> Given request: Please replace "comment timestamp" with "reply timestamp" in the items from the line with "You are a computer-use agent. The" up to and including the line with "click(420, 413)". Return only those lines, with everything else unchanged.

[Rows from a dataset]
———

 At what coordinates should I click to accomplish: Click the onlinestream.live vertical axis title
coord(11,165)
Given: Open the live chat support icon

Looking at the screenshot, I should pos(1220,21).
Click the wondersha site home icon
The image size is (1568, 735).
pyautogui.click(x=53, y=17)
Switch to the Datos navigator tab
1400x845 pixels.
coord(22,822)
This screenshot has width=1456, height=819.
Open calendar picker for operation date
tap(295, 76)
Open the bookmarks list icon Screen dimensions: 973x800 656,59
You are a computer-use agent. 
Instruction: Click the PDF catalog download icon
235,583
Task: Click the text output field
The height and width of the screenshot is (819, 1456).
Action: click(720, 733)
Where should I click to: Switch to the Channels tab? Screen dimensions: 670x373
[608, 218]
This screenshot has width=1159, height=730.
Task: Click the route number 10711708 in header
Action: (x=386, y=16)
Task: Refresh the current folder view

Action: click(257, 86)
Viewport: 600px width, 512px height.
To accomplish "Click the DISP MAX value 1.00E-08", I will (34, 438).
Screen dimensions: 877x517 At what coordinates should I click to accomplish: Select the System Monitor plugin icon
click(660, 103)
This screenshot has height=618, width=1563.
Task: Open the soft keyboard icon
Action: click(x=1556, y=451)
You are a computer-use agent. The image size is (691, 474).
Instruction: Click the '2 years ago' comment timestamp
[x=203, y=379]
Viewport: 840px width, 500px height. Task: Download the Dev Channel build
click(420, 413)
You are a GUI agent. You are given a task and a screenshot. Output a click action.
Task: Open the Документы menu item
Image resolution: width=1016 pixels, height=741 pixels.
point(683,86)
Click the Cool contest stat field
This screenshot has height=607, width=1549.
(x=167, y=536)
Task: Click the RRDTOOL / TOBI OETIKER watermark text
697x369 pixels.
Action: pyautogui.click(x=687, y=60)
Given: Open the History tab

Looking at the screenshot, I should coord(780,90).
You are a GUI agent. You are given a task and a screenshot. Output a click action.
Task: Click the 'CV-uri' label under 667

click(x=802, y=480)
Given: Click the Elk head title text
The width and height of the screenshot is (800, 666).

———

> Reply to the task:
You are a computer-use agent. The image size is (691, 474).
Instruction: Click the '2 years ago' reply timestamp
[x=203, y=379]
Viewport: 840px width, 500px height. Task: Download the Dev Channel build
click(420, 413)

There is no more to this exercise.